En 2013, confronté aux failles du système lors de sa détention illégale, il fut battu par des policiers sans scrupules et s’est retrouvé invalide pendant plusieurs mois. Bien qu’il ait identifié et poursuivi ceux qui l’avaient maltraité, ces officiers n’ont jamais été traduits en justice.

Brian a décidé de mettre en œuvre une réforme plutôt que de se lancer dans une vaine vengeance. En cherchant sur le net, il a trouvé le site de Tous Unis pour les droits de l’Homme et a commandé le kit pour éducateur. Il en a ensuite étudié le contenu et a réalisé l’urgence qu’il y avait de sensibiliser son pays. Non seulement cela lui permettait d’amener une réponse aux brutalités policières, mais aussi à une foule d’autres problèmes liées aux droits de l’Homme. La Papouasie-Nouvelle-Guinée a l’un des taux de criminalité les plus élevés au monde. Près de la moitié de la population est analphabète et vit dans une pauvreté absolue.

Augustin Brian a sensibilisé les aînés de son village avec les 30 clips des Jeunes pour les droits de l’Homme et le documentaire sur l’histoire des droits de l’Homme. Brian a ainsi pu partager cette connaissance avec le village et lors d’un événement religieux de six jours. Il a ensuite étendu le programme aux villages voisins et a rencontré des dirigeants communautaires et directeurs d’école. Il a organisé une marche pour les droits de l’Homme à laquelle plus de 2.500 personnes ont participé afin d’apporter un message d’unité et d’égalité. Les écoles ont adopté le programme dans toute la région, même dans des villages les plus reculés.

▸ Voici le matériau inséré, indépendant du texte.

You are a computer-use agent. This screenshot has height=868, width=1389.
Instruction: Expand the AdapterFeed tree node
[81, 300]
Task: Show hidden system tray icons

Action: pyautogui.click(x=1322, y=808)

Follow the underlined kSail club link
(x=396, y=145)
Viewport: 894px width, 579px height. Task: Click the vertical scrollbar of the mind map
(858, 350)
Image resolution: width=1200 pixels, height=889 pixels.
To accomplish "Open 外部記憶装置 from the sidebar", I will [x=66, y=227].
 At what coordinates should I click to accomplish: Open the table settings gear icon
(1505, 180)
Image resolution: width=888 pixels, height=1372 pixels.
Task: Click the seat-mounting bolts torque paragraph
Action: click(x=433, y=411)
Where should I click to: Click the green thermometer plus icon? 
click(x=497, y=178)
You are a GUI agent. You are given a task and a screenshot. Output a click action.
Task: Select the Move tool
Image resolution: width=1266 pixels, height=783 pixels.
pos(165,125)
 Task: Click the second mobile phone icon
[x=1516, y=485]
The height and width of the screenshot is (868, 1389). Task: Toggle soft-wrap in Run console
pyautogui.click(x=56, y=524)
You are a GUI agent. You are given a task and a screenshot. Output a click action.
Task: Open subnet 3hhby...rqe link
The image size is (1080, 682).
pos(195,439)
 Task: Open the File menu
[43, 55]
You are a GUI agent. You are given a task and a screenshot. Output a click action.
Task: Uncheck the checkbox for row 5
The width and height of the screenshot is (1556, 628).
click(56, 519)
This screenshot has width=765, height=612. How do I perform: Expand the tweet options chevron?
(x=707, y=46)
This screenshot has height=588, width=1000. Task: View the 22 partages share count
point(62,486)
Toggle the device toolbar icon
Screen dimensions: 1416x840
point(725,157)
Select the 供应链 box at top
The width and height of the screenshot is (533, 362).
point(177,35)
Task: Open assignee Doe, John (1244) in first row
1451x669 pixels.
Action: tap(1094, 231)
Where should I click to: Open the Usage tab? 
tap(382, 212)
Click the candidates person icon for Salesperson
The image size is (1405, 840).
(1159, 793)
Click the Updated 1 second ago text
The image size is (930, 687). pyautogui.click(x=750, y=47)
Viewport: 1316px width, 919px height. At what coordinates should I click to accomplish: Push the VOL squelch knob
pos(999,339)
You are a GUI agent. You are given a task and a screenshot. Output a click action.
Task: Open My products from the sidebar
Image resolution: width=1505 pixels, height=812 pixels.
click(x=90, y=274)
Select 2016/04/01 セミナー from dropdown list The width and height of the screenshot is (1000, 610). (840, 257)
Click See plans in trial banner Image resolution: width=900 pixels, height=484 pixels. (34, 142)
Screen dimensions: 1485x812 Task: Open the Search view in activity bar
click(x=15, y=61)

Mais, de part sa propre expérience, Brian savait que pour faire des droits de l’Homme une réalité il lui faudrait obtenir l’assentiment de la police. Il a fait circuler des pétitions qu’il a ensuite amenées au département de la police provinciale. Des officiers supérieurs ont demandé un séminaire et ont présenté des excuses sincères pour les brutalités qu’il avait subies et pour l’incapacité du ministère à réparer les torts qui lui furent causés. C’est aujourd’hui avec la pleine coopération de la police qu’il fournit un enseignement des droits de l’Homme à tous les officiers de la province.

L’Église de Scientologie soutient Tous Unis pour les droits de l’Homme et son programme pour la jeunesse, des Jeunes pour les droits de l’Homme. Les bénévoles sur les six continents s’engagent dans des actions en collaboration avec les organismes gouvernementaux et les organisations non gouvernementales pour sensibiliser les gens à la Déclaration Universelle des droits de l’Homme de 1948, et à sa mise en œuvre à grande échelle.